Lung-protective ventilation
- 1) Initiate lung-protective ventilation strategy.
- Tidal volume 6mL/kg ideal body weight (IBW)
- IBW – Men = 50 kg + (2.3 kg x (height in inches - 60))
- IBW – Women = 45.5 kg + (2.3 kg x (height in inches - 60))
- Maintain peak pressure less than 35 mm Hg
- Maintain SpO2 88-95% or PaO2 55-80 mm Hg
- Permit Hypercarbia (but keep arterial pH > 7.30)
- Use ARDSnet protocol. (See Appendix E)
- 2) If ETT must be disconnected from the ventilator for ANY reason, clamp the ETT to prevent decruitment and minimize viral aerosol formation.
- 3) If in-line suction devices are not available, de-recruitment will likely occur with suctioning. Salvage recruitment maneuvers may be necessary.
- 4) On the EMV+ 731 (mode AC-V) a recruitment maneuver can be done as follows:
- Change upper limit of Peak Inspiratory Pressure (PIP) alarm to 50 cm H20.

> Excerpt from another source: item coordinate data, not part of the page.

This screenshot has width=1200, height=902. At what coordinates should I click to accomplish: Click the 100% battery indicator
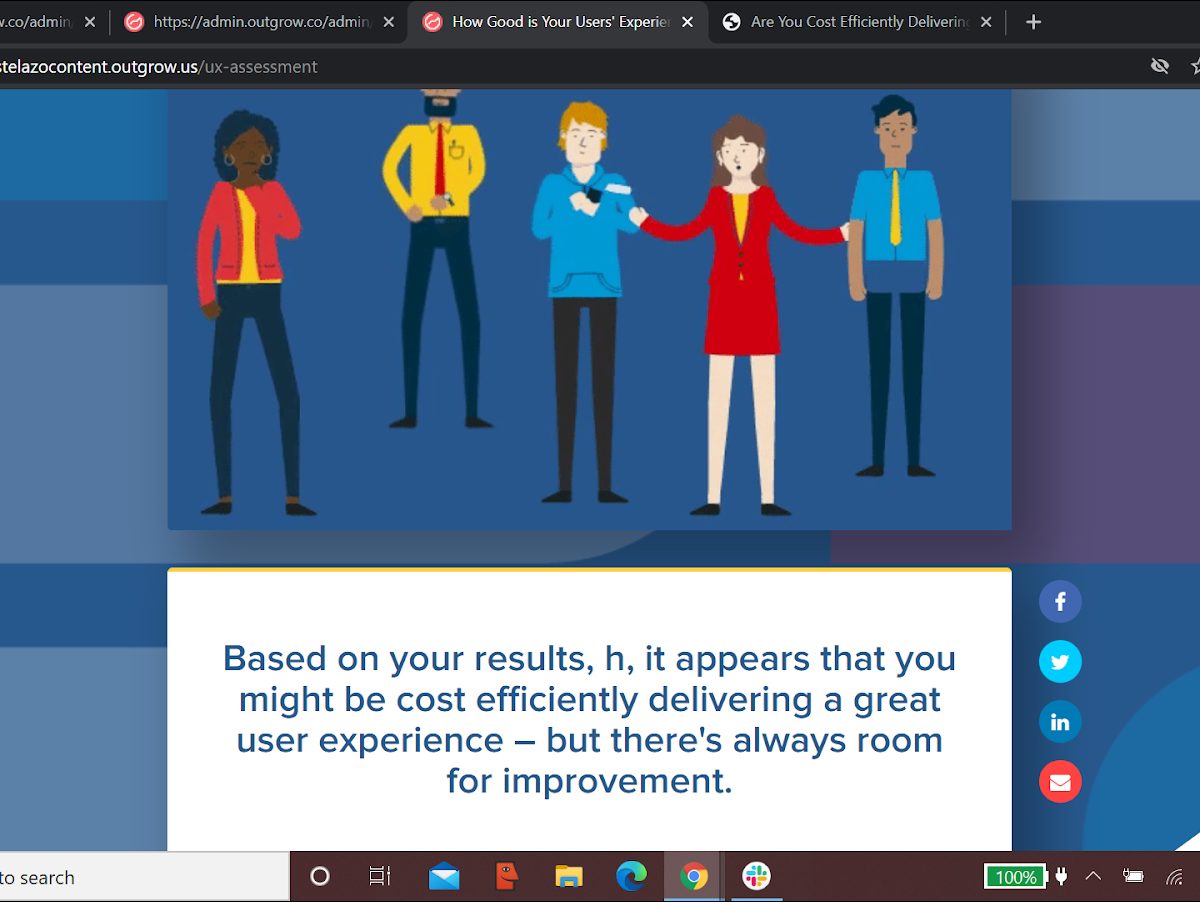click(1015, 877)
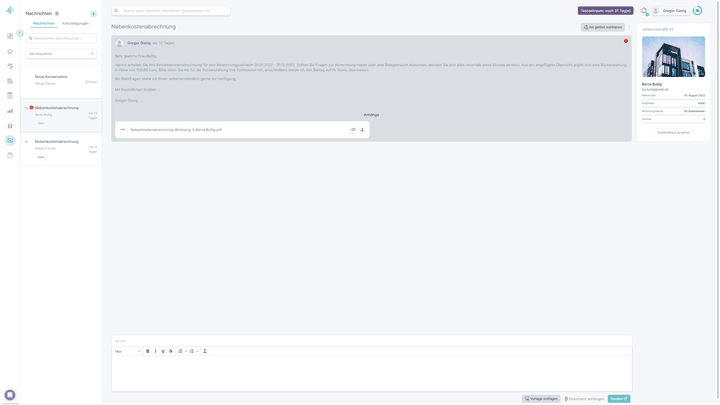Toggle underline formatting in editor

[163, 351]
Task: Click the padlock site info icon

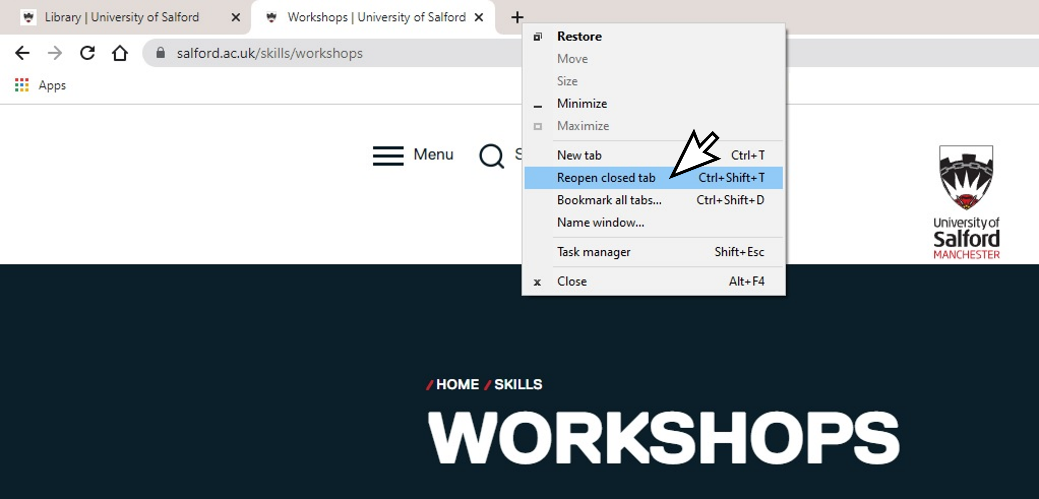Action: [161, 53]
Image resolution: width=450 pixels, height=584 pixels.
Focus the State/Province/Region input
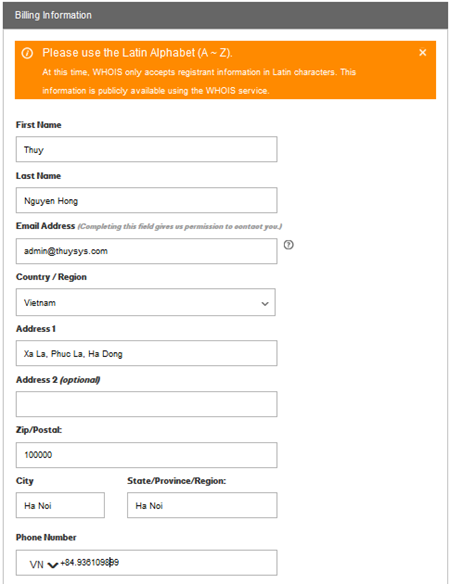(202, 505)
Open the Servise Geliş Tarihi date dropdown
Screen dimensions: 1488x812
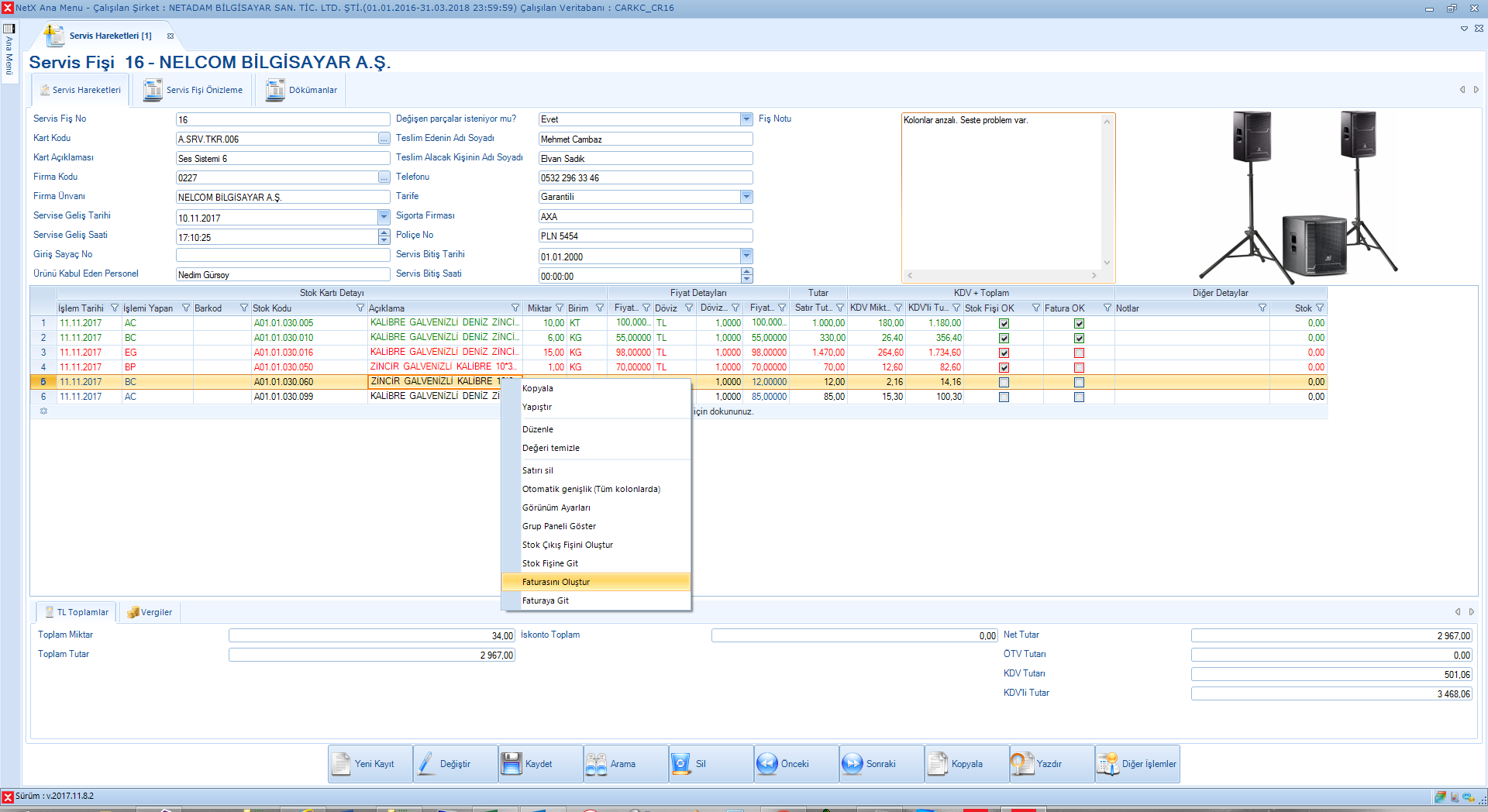coord(384,218)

- Decrease tidal volume as low as possible (50mL).
- Increase PEEP to 30-40 cm H20.
- Hold for 40 seconds (if signs of hemodynamic instability develop, stop the recruitment maneuver, and resume prior settings).
- Increase PEEP to 2 cm H20 ABOVE prior PEEP setting.
- Increase tidal volume back to prior setting.
- Return upper limit of PIP alarm to prior setting.
- Monitor for any persistence of hemodynamic instability or persistently high PIP (Although rare, the high PIP encountered during RMs can cause pneumothorax).
- 5) Dry Lung. The mantra “a dry lung is a happy lung” still applies in severe COVID-19 care; over resuscitation is likely to be harmful. Fluid resuscitation should be guided by assessment of volume responsiveness. If available and evacuation is significantly delayed, loop diuretics can be used to attain a net even volume status, providing the patient is hemodynamically stable (i.e. not requiring vasopressor support).